For many residents, the damage is aesthetics and landscaping, where others have basements full of mud. Some houses are condemmed and a 16-home trailer park was evacuated. An emergency centre is operating out of the community hall. A backhoe is stationed at the entrance of the town, scooping debris from a gully and crews are assessing the utility services in town for damage as well.
Mayor John Ranta declared a local state of emergency Sunday, May 24, after evacuation orders and alerts were issued. The province approved disaster financial assistance for the town Monday.
Premier Christy Clark, who visited the village May 26, says the province will support locals with social services and disaster financial assistance. Clark says social service support will be extended for a few more days to support those displaced.
Disaster relief financing will be determined on a case-by-case basis up to 80 per cent of cost or $300,000 the premier notes. Landscaping costs and second homes are not covered under the provincial program.
“We deal with each application individually,” she says. “There is a limit to what we can do, but we are going to try and be there as much as we can."
The mayor’s wife, Carmen Ranta, says home insurance failed to cover many locals.
“No one is getting insurance coverage for anything,” she says.

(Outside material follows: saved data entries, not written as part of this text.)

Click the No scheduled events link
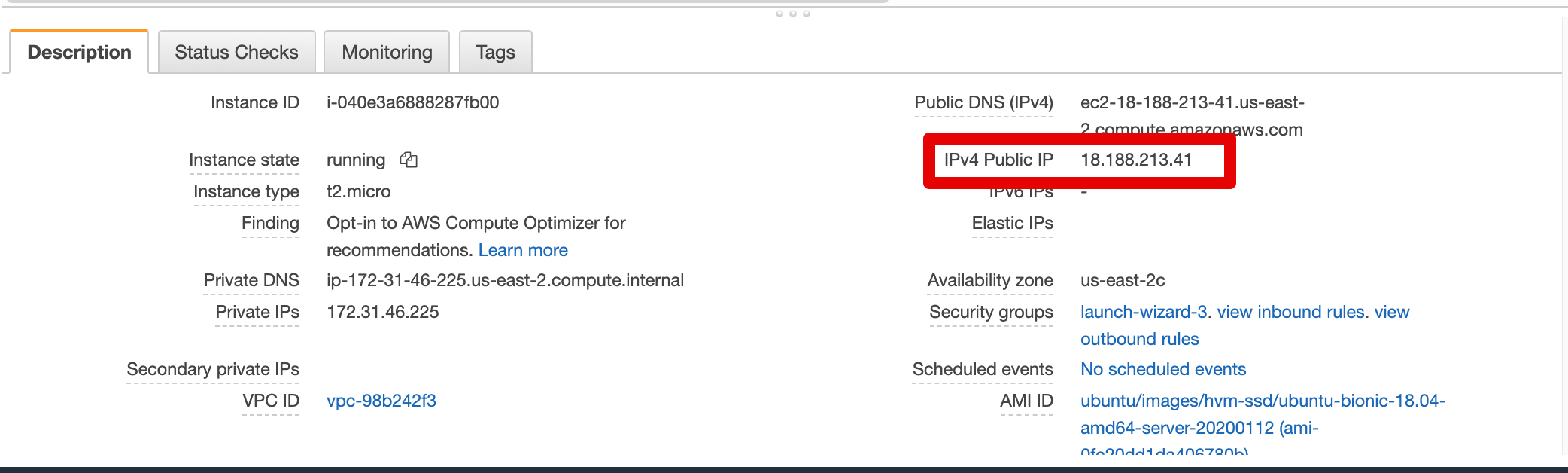Viewport: 1568px width, 473px height. click(1162, 369)
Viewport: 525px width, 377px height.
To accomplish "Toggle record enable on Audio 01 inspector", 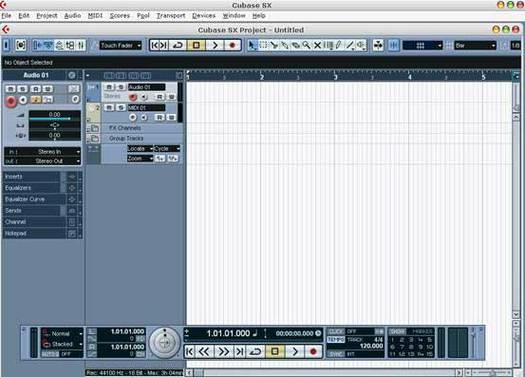I will [11, 101].
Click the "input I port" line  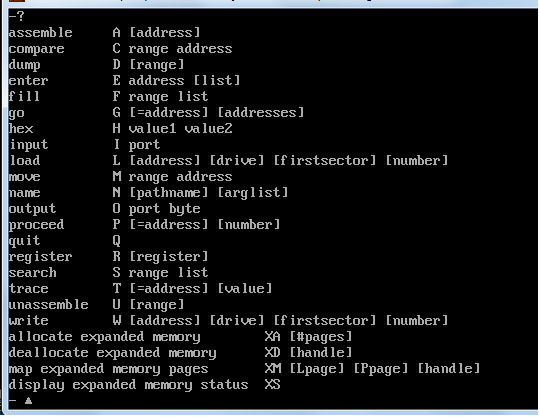pos(84,145)
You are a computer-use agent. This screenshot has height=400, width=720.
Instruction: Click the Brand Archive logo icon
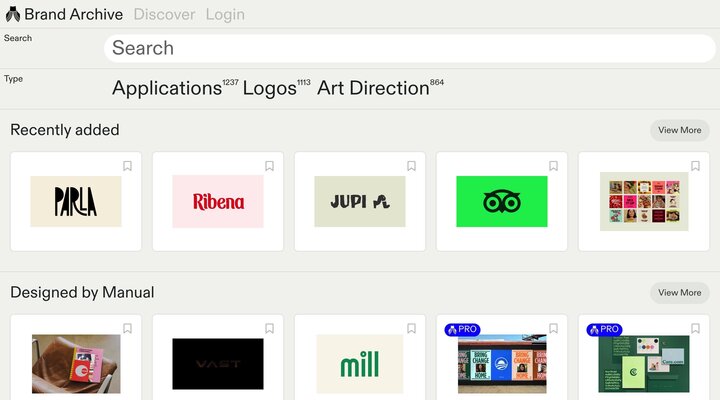pos(12,14)
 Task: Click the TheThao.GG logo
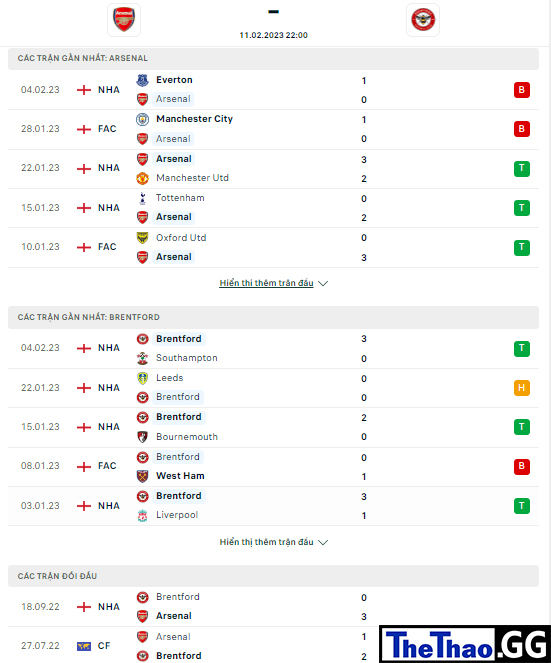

Ranta is helping those whose driveways are caked in mud by organizing volunteers through Facebook. As manager of the village’s beautification committee, Ranta says locals who want to help out can bring a shovel and meet in front of the municipal office each day at noon.
“Lots of folks are all alone dealing with this,” she says. “It’s organic — just casually knocking on doors and asking (people) if they need help."
Diella Siemens pulled her daughters out of school and drove from Abbotsford to help out for the day.
“I just watch so many of these disasters that are worldwide that I would like to go and help out at, but I can’t. This is much closer,” she says.
Ranta says the group will focus on those who need the help the most — like seniors, or the properties waiting on plows tackling mud piles throughout the town. She remains confident the town will compete in the province’s Communities in Bloom beautification program this July.
A Facebook group was set up to raise funds by auctioning items, along with another online fundraiser.
Paul Attle and his wife Linkwai Leung managed to stave off the water from damaging their home and have already cleaned most of their property after losing the better part of their garden in the flood. Standing in what was once a vegetable garden now caked in silt, Leung is concerned about growing food in the future.
“She’s worried the silt may be toxic,” Attle says.